Work to complete:
Gather every line in the records below that contains the word "computer".

Given information:
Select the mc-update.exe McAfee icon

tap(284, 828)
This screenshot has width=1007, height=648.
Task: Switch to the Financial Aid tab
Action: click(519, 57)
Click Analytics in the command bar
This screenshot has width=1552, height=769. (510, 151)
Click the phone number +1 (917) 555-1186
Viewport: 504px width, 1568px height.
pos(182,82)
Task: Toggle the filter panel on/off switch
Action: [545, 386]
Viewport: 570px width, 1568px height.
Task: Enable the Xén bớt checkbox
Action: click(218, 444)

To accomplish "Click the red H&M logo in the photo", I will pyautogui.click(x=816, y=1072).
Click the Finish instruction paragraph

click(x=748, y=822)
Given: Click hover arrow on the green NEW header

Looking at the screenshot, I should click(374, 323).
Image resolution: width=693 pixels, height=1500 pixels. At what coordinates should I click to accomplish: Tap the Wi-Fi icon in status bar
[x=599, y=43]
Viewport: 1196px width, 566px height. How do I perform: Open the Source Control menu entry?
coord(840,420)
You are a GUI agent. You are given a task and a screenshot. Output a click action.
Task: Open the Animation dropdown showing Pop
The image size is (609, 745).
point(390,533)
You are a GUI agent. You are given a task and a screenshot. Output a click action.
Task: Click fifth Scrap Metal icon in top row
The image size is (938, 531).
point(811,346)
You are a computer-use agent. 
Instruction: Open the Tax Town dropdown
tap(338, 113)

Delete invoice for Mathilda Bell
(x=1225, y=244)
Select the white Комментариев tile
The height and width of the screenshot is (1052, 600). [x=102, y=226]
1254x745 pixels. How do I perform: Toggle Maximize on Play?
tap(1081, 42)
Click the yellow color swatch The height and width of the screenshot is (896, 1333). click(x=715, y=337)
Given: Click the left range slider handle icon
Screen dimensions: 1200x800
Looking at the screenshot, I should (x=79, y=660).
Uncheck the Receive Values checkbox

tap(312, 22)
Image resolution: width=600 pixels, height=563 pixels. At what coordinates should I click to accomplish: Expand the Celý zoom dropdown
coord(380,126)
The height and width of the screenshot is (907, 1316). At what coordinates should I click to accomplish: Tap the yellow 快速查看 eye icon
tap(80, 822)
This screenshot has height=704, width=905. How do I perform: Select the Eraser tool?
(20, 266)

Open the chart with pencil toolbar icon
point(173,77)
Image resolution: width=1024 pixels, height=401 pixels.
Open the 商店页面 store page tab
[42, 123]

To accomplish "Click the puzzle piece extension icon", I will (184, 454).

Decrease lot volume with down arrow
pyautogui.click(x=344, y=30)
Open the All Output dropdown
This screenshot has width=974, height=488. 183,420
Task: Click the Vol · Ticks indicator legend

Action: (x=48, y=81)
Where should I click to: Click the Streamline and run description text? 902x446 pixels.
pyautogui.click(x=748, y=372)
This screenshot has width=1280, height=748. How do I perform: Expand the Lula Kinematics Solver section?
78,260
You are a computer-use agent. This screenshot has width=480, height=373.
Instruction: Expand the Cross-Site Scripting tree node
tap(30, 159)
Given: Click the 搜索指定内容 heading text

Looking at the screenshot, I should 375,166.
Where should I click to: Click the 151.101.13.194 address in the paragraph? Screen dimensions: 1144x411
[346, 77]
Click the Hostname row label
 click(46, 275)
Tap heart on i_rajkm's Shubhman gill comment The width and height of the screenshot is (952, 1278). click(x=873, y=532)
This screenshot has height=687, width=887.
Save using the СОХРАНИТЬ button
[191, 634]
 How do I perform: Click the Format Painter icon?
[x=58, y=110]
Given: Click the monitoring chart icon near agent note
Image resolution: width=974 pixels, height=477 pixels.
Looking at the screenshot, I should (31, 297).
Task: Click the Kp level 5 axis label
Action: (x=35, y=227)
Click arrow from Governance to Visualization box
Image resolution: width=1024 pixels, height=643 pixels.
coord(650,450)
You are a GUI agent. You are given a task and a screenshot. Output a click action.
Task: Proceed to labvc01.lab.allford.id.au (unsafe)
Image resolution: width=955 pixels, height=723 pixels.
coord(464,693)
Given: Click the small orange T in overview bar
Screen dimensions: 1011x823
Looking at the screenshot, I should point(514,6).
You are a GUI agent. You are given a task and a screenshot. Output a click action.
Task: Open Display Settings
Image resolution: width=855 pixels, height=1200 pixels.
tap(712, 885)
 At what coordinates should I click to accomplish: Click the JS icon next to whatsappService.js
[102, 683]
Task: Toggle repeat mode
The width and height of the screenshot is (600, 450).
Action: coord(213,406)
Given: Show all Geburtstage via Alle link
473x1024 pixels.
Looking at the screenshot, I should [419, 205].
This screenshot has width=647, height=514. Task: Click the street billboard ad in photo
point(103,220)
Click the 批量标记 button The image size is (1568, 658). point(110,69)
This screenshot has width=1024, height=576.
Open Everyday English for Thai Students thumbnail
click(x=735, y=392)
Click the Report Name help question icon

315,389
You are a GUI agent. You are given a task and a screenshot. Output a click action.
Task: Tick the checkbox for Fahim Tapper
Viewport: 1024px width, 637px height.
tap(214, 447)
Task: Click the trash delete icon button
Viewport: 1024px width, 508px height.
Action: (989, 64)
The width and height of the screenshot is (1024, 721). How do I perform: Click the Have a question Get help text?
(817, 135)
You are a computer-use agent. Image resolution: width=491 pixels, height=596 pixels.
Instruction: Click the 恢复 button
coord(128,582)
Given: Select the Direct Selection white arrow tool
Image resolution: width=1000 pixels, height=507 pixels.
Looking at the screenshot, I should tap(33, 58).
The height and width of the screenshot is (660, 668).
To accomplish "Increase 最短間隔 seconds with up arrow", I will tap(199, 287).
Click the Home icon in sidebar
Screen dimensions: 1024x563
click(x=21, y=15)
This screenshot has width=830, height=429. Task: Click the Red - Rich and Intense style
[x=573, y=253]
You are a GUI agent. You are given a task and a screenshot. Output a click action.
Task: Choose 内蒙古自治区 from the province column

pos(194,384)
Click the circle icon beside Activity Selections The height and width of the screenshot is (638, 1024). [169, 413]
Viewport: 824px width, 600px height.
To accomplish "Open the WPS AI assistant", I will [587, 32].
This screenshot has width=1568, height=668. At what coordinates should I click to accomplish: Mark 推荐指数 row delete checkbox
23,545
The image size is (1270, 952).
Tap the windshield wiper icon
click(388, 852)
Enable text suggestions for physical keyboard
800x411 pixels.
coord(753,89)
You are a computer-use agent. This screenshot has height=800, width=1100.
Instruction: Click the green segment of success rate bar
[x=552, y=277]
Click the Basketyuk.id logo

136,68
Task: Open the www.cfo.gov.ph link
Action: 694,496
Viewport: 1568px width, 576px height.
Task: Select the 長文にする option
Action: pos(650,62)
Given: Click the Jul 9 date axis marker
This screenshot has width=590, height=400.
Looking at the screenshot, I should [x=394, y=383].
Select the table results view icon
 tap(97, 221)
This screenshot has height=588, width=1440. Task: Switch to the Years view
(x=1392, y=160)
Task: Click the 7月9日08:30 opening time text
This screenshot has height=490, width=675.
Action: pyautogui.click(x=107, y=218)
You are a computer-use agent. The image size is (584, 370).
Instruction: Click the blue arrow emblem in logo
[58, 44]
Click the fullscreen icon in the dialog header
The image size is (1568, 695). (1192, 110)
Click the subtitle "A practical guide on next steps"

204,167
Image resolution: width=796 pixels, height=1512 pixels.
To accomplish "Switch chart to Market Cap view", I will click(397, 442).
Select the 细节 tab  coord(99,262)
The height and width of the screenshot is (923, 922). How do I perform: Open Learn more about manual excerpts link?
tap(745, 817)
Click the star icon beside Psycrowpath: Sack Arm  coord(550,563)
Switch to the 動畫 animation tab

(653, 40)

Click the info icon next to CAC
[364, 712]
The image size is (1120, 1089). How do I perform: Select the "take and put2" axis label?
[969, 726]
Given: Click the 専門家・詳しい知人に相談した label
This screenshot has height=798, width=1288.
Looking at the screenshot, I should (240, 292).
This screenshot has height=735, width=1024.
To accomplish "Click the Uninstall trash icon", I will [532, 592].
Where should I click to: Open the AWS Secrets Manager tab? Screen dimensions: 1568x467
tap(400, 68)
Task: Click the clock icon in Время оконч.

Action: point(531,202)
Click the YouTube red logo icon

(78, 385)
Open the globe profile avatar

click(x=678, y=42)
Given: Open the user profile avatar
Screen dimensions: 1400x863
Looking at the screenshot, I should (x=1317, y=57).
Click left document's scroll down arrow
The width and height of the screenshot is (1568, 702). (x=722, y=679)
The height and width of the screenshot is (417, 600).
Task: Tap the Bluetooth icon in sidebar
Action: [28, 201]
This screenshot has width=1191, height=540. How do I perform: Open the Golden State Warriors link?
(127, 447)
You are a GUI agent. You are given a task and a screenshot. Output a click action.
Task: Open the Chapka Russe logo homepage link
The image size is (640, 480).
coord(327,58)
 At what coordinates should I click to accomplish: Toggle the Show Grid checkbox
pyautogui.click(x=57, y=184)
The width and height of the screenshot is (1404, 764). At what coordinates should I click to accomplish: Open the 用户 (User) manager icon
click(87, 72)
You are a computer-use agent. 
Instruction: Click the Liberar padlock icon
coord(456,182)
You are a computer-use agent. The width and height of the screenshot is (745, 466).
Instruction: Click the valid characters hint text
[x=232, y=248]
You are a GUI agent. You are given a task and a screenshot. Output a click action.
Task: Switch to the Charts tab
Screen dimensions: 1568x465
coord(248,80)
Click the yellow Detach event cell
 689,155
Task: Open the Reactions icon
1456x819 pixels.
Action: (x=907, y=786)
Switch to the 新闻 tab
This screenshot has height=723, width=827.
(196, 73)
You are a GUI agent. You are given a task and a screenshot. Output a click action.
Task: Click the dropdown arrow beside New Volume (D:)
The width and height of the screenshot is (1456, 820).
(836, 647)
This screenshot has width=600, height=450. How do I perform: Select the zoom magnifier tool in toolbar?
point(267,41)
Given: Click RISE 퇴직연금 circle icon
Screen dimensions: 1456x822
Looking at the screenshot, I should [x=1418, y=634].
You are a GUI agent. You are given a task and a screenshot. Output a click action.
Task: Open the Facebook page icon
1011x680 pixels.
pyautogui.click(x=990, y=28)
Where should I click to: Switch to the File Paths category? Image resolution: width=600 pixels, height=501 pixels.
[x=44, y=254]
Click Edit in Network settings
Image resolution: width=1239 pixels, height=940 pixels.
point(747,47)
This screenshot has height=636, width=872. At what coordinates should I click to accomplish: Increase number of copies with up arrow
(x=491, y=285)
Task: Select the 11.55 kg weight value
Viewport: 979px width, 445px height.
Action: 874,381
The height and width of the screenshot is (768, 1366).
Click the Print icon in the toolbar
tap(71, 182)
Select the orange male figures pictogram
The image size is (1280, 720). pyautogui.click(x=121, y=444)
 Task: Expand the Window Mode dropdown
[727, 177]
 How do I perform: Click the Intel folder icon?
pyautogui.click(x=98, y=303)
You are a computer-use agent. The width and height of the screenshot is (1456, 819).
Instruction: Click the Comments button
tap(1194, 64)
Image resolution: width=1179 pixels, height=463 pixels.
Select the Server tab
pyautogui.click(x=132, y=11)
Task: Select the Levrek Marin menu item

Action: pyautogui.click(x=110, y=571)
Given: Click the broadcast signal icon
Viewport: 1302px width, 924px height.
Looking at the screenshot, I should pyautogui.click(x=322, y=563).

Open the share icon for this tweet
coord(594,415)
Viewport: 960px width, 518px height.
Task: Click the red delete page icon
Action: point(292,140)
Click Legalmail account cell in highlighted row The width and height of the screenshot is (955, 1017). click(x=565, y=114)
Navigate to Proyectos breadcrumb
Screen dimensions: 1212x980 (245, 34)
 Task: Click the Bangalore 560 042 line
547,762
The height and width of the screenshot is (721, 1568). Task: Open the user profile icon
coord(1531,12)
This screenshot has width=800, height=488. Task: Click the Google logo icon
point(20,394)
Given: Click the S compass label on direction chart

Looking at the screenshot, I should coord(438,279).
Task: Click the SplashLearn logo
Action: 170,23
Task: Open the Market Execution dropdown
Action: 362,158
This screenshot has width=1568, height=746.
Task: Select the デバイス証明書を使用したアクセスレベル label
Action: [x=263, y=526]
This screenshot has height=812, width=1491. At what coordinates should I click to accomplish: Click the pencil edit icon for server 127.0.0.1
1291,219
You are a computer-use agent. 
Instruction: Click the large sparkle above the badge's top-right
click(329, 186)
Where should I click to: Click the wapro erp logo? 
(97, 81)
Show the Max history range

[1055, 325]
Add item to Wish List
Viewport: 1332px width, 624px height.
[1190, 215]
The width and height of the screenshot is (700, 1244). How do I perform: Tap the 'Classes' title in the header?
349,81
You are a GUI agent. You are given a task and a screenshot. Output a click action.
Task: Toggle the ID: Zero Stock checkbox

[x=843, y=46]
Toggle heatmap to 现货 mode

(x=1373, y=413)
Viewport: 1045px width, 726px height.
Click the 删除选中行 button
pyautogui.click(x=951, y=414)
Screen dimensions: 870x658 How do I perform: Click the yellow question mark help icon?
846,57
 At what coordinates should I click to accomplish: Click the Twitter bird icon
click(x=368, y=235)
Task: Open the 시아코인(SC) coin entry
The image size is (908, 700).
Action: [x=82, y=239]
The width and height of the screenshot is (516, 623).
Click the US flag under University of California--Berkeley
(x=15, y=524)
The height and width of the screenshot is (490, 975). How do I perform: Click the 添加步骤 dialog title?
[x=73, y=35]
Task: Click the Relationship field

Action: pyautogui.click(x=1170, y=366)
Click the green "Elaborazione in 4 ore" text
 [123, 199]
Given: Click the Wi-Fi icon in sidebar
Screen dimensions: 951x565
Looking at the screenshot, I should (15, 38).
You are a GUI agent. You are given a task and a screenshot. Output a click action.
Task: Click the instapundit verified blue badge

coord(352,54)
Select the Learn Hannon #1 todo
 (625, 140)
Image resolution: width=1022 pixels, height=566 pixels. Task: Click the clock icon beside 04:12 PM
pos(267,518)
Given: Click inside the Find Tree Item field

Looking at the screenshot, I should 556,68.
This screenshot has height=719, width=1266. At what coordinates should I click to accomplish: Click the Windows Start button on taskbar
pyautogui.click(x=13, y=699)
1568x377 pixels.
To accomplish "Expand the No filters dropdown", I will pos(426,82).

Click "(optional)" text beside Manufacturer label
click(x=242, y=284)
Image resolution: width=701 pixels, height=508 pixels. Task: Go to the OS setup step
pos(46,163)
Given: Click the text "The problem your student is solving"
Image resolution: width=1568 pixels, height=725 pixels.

Expected output:
You are a computer-use agent. 
You are a computer-use agent. This screenshot has width=480, height=373.
You are a computer-use agent. Image resolution: width=491 pixels, height=596 pixels.
You are a computer-use agent. This screenshot has height=800, width=1100.
You are a computer-use agent. The image size is (584, 370).
You are a computer-use agent. 
You are a computer-use agent. The width and height of the screenshot is (745, 466).
You are a computer-use agent. The width and height of the screenshot is (1456, 819).
You are a computer-use agent. 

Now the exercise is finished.